Siamo negli Stati Uniti, ovviamente, e si è nel 1954. L’agente di Polizia Federale Teddy Daniels e un nuovo collega sono invitati a Shutter island. Dovranno investigare su una misteriosa sparizione avvenuta in circostanze molto strane dall’orrendo manicomio criminale Aschecliffe. È fuggita una detenuta che si era macchiata di un tremendo delitto: aveva ucciso i suoi piccoli tre figli, annegandoli nel lago. È riuscita a fuggire da una cella chiusa dall’esterno. Inutile sottolineare come non vi fossero altre possibili vie di fuga. Oltretutto: le guardie e gli infermieri di sorveglianza erano così tanti da rendere diabolica la possibilità di fuga. C’è qualcosa che stona. Ciò non sfugge agli agenti. Ben presto inizierà il dramma di Teddy Daniels: incubi spaventosi che fanno da contraltare alla reticenza di psichiatri lugubri e ambigui. Gli altri internati mostrano paura parossistica. Il protagonista comincia a ricordare fatti osservati nei campi di concentramento frequentati da soldato. Emerge dal subconscio anche la sua tragica vicenda familiare. Quando la trama volge al termine, man mano che il cerchio si stringe, ciò che è reale e ciò che non lo è si confondono, deflagrando nella mente di Teddy. È il momento di chiedersi perché si trovi a Shutter Island. Non è lì solo per indagare e da quel luogo non può fuggire.

Questo è il film, sostenuto dalla colonna sonora, e il finale chiarirà ogni cosa. La vita non è un film. Dunque, riponiamo la domanda: la vita non è un film? Verifichiamolo. Italia. Napoli. Posillipo. Pensione “Mascotte”.
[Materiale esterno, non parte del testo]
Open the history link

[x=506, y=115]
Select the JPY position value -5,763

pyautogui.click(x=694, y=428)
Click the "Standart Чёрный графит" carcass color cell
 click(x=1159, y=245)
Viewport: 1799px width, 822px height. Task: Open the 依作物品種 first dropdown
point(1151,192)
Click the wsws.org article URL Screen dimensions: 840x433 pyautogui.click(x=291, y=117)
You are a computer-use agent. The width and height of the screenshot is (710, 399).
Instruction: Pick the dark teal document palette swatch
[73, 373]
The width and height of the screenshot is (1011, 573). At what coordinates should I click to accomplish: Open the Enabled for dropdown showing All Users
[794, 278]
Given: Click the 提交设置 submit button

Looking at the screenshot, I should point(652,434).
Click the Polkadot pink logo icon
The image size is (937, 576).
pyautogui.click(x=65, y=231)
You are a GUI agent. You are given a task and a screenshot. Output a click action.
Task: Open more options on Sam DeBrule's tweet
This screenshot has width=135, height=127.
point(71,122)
È l’alba. Deflagrano cinque colpi di pistola. Il dito che ha premuto il grilletto appartiene a una mano preziosa, azionata da una mente artistica. È la mano di Filippo Cifariello, scultore molfettese di origini, napoletano di adozione e, poi, adottato artisticamente da Roma: uomo e artista che ha saputo assurgere agli onori della cronaca per ben altre ragioni e per chiari meriti artistici. Vittima è Maria de Browne, “canzonettista” narrata anche dall’avvocato Nino Marazzita nella discettazione sapiente dell’omicidio e del processo sulla rivista Eloquenza, numero marzo – aprile del 1967. Si può leggere nella pagina del web del giornale Polizia e Democrazia.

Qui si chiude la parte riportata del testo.